Boell, a holder of the Nobel Prize for Literature, said a large group of West German writers had adopted a resolution urging a boycott of UNESCO in conjunction with a similar call by French writers. Bellow, calling the UNESCO action stupid and ignorant, said, “I think the United States should withdraw its financial support and, in fact, I think the United Nations should move to Uganda.” Bellow said if the UN did so, “many of the so-called Third World delegates would not have so far to travel and would be deprived of the life in New York which they adore.”

Ionesco said UNESCO’s action was “incomprehensible, especially against a country that has done so much for culture and knowledge and could do so much more for the benefit of the entire world.”

RABIN ASSAILS FAHMY’S STATEMENT

At today’s opening session of the week-long convention, Israeli Premier Yitzhak Rabin called Egyptian Foreign Minister Ismail Fahmy’s demand for a 50-year ban on immigration to Israel absurd and warned that it could “disturb prospects for peace, if that is what Egypt wants.

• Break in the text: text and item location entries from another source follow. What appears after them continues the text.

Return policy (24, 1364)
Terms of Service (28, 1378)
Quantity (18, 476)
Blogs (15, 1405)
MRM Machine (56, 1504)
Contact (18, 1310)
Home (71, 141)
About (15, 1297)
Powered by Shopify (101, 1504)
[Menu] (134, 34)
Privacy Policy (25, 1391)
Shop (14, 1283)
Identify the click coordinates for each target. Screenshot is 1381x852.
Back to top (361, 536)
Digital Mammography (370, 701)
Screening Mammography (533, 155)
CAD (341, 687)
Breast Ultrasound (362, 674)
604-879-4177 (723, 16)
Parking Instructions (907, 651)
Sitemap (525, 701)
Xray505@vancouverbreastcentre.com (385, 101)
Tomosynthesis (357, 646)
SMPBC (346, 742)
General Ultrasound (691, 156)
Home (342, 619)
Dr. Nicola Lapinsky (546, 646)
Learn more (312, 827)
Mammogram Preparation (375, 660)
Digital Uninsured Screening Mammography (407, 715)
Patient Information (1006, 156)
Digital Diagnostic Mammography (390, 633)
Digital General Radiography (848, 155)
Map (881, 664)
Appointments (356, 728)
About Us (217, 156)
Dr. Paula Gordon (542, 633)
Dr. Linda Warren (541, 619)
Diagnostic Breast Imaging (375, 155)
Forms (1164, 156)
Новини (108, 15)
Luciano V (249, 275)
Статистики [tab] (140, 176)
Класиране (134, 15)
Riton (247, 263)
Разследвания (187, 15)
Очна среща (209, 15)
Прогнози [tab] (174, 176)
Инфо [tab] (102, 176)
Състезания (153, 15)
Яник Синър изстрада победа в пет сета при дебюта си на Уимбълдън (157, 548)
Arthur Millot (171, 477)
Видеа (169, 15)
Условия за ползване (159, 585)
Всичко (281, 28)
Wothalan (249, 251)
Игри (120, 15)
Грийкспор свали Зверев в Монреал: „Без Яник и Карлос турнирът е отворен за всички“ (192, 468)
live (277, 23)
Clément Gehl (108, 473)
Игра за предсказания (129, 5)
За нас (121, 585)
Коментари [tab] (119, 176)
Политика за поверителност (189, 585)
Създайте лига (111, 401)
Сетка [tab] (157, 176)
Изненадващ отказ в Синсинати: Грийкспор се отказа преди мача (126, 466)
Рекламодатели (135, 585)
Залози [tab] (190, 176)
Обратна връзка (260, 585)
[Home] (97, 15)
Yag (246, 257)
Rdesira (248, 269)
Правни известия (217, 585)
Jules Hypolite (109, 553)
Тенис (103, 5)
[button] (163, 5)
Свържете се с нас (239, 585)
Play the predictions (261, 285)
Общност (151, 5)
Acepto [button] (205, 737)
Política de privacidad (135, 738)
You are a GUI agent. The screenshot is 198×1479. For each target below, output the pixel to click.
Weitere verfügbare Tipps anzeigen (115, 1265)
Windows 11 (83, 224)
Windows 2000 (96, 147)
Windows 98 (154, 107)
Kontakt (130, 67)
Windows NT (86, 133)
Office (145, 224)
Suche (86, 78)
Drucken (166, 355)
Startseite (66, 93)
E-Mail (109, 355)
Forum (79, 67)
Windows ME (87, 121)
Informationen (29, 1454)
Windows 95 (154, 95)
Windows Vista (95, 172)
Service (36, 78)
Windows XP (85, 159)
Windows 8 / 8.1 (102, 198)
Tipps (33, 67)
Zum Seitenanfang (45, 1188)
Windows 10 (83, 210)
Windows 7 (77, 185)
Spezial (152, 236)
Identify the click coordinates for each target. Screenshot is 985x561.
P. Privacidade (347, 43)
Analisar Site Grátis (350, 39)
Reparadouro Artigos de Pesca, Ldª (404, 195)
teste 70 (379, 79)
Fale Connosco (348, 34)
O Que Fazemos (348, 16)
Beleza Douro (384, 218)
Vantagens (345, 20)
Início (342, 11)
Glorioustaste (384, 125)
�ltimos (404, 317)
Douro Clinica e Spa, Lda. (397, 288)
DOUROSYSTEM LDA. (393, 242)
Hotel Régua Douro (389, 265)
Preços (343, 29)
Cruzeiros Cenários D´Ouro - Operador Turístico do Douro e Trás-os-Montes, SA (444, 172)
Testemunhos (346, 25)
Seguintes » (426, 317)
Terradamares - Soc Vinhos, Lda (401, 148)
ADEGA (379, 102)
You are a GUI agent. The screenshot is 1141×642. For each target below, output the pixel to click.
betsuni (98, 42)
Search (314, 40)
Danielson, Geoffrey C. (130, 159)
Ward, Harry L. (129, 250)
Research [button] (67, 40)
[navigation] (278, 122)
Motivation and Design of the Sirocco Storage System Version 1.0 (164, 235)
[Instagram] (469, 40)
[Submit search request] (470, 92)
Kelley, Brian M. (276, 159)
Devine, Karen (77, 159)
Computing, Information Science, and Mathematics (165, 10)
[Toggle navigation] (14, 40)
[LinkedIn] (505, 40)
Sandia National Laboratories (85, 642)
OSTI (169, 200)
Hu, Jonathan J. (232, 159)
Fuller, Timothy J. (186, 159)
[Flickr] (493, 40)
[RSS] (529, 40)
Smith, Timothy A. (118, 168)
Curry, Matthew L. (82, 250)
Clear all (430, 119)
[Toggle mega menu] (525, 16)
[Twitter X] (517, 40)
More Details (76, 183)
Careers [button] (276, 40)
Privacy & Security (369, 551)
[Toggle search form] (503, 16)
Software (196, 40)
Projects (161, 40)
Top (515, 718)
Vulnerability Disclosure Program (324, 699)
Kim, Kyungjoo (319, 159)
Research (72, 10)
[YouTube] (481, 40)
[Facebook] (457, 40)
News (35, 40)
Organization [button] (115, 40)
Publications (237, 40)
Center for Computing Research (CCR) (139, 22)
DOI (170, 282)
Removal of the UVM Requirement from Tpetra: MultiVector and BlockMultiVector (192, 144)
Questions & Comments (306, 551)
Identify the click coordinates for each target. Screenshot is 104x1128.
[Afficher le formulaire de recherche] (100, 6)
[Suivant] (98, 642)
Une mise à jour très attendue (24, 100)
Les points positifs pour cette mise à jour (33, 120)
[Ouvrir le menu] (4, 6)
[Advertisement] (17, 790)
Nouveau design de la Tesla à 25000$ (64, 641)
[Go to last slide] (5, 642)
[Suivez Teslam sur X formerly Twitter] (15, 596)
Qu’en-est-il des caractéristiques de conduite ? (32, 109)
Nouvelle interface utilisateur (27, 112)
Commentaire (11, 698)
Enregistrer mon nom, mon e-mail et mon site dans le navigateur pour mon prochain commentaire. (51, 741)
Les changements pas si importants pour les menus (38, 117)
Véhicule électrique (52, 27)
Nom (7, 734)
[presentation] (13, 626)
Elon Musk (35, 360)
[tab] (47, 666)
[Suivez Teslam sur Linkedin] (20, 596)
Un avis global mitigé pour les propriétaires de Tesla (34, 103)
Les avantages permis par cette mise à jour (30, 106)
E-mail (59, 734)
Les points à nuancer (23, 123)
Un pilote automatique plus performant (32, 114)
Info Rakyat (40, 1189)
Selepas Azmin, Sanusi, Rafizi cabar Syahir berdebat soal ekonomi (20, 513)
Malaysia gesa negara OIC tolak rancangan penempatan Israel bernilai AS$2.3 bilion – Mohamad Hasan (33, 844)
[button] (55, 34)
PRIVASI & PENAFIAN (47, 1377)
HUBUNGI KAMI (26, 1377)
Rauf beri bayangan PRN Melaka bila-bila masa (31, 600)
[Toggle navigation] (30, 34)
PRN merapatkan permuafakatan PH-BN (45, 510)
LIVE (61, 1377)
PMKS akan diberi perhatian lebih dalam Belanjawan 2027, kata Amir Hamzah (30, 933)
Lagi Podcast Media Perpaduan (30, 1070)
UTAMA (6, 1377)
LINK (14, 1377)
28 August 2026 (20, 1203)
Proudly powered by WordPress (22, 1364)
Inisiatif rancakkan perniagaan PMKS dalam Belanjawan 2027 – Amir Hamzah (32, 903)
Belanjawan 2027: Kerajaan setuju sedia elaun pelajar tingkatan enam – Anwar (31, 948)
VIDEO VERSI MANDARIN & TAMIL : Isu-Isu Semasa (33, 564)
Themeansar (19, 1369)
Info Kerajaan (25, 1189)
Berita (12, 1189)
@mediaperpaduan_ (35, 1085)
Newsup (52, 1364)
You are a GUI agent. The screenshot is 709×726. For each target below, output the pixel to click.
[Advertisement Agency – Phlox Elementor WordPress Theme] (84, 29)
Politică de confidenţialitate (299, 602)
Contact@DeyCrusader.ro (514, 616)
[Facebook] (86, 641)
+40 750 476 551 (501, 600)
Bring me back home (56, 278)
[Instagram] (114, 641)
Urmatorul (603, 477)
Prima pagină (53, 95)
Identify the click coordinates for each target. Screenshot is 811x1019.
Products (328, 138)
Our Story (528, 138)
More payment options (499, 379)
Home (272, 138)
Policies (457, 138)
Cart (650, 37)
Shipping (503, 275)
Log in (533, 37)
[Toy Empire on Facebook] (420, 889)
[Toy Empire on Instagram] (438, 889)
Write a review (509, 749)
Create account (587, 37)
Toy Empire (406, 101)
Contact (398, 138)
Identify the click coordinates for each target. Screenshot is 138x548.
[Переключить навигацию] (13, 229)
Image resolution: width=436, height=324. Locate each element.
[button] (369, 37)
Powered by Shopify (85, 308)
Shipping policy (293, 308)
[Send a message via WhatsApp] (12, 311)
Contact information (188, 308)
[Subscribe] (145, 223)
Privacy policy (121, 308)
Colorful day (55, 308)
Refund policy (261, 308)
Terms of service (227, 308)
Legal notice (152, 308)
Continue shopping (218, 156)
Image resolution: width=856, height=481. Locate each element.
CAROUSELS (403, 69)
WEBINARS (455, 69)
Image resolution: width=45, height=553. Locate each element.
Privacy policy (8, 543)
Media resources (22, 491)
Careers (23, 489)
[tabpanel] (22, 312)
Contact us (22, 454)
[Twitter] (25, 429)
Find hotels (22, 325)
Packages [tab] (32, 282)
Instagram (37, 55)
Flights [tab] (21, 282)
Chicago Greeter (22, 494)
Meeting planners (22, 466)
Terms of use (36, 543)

Rabin declared that “nothing, however, can possibly dissuade Israel from its historic human mission of national ingathering. For this, Israel was reborn. It is the lifeblood of our homecoming nation. It is what Israel is all about.”

The convention, whose theme is “Cultural Heritage and Creativeness in the Literature of Our Times,” was to have been held in Dec. 1973, but was postponed for a year because of the Yom Kippur War.